The role of diagnostics
Diagnostic tests were seen as crucial in the identification and management of the COVID-19 pandemic, and it is now widely accepted that better prioritisation of early diagnostic testing and earlier access to more robust tests may have reduced disease spread and saved lives.
The 100 Days Mission was developed in 2021 by scientific, governmental and industry experts to improve the response to future threats using lessons learned from COVID-19 and previous epidemics. The aim is to provide safe, effective, and affordable rapid diagnostics, therapeutics, and vaccines within 100 days of a declaration of a major outbreak. Building sustainable resources for the evaluation of future diagnostics that can be rapidly activated, mobilised and implemented is essential to achieving this target.
Working closely with the wider measurement community, and national and global policy and healthcare officials who were on the front line of managing national responses to Covid-19, the NML led on the development of the CCQM Pandemic Roadmap. The Roadmap sets out recommendations for specific measurement interventions that could enable a more rapid response and enhance clinical outcomes, providing globally accepted baseline measurements for policy decisions for any future infectious disease outbreak.
The NML continues to work to support the UK's pandemic preparedness with partners across the diagnostic space, establishing a sustainable framework for assurance of accurate diagnostic tests within the UK that will guarantee robust and reliable diagnosis to support and inform wide-scale public health.
Pandemic Preparedness Parliamentary event
The UK's leading efforts to establish a framework for timely access to quality-assured diagnostic tests for any future infectious disease outbreak was presented in parliament at an event hosted by Stephen Metcalf MP, Chair of the UK Parliamentary Scientific Committee, on behalf of the National Measurement Laboratory (NML) at LGC.
The event which took place on Wednesday, 18 October 2023 in the House of Commons, examined the considerable successes of the UK's National Measurement Laboratory, working closely with the MHRA, UKHSA, NHS laboratories and other partners, in developing the underpinning reference measurement system during COVID-19 to support test accuracy and how this learning is already providing support for the next future infectious disease outbreak.
Stephen Metcalfe, MP, introduced the event, highlighting the learnings from COVID-19 and the needs for future preparedness. The panel, consisting of experts from the NML, UKHSA, MHRA and FIND, provided firsthand perspectives of working in the diagnostic space through the pandemic at national and international level. The panel session finished with a look forward as to how the international framework (2022-09-30-ccqm-pandemic-roadmap - BIPM), led by the UK and developed to ensure timely access to quality-assured diagnostic tests for any future infectious disease outbreak, is already being deployed both within the UK and internationally.

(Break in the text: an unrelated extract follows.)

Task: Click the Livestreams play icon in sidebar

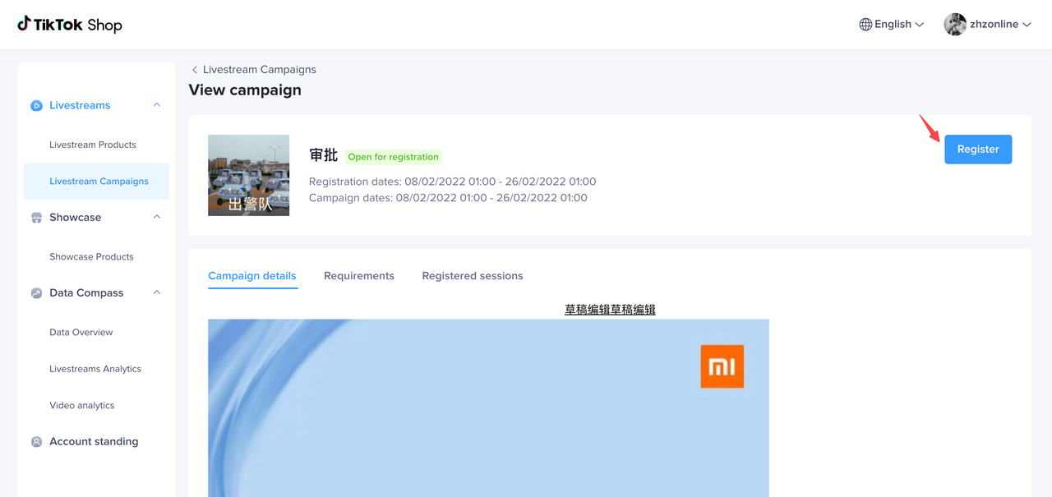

A lively Q&A session chaired by Stephen followed and the networking session provided an opportunity for extended discussions between the attendees. Discussions covered the current lower profile of diagnostics and how this can be raised alongside therapeutics and vaccines, the importance of the public’s expectations and need to continue to ensure trust in future diagnostics, as well the need and value for all Diagnostic community stakeholders to align their voices and resources to address identified priorities and solutions. The opportunity for supporting UK industry and regulators by improving post-market surveillance through performance benchmarking to both improve accuracy for the public and encourage innovation in the sector was raised. Furthermore, the requirement for government to provide clear, consistent and ambitious long-term policies that give the UK Diagnostics industry confidence to make critical investment in the UK was seen to be an essential component in underpinning stability of the sector and maximising Diagnostic impact.

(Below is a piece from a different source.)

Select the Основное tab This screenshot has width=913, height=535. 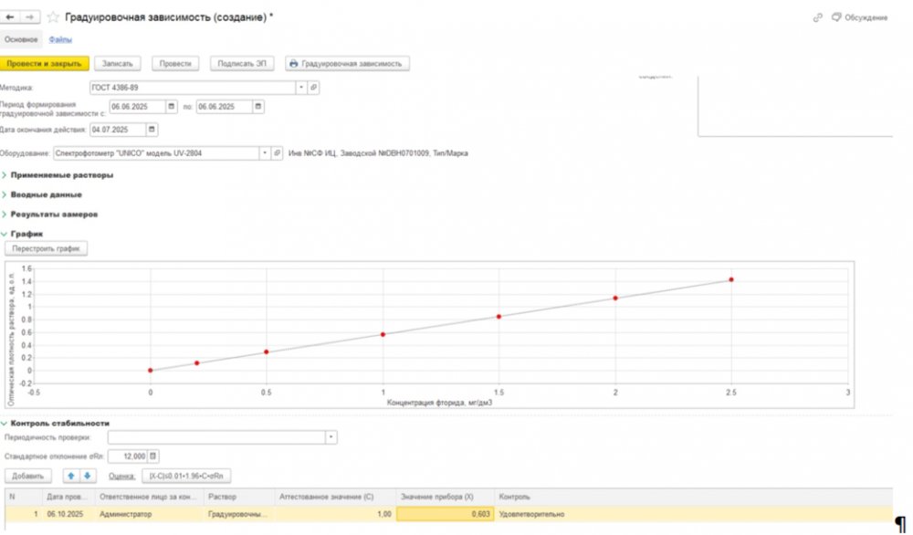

The role and importance of diagnostics, as identified in lessons learned and discussions held, can be applied as much to infectious diseases as to a wider range of diagnostic challenges we are currently facing, including antimicrobial resistance, precision medicine and cancer detection. However, Diagnostics are still viewed as the poor relation in terms of government priority-setting when compared to Therapeutics and Vaccine development. Yet, diagnostics are preventative, far less costly and the only means for identifying an emerging issue and providing a quick response, and of course are often needed to determine whether novel Therapies and Vaccines are working.
We are continuing to following up on the discussions in this space.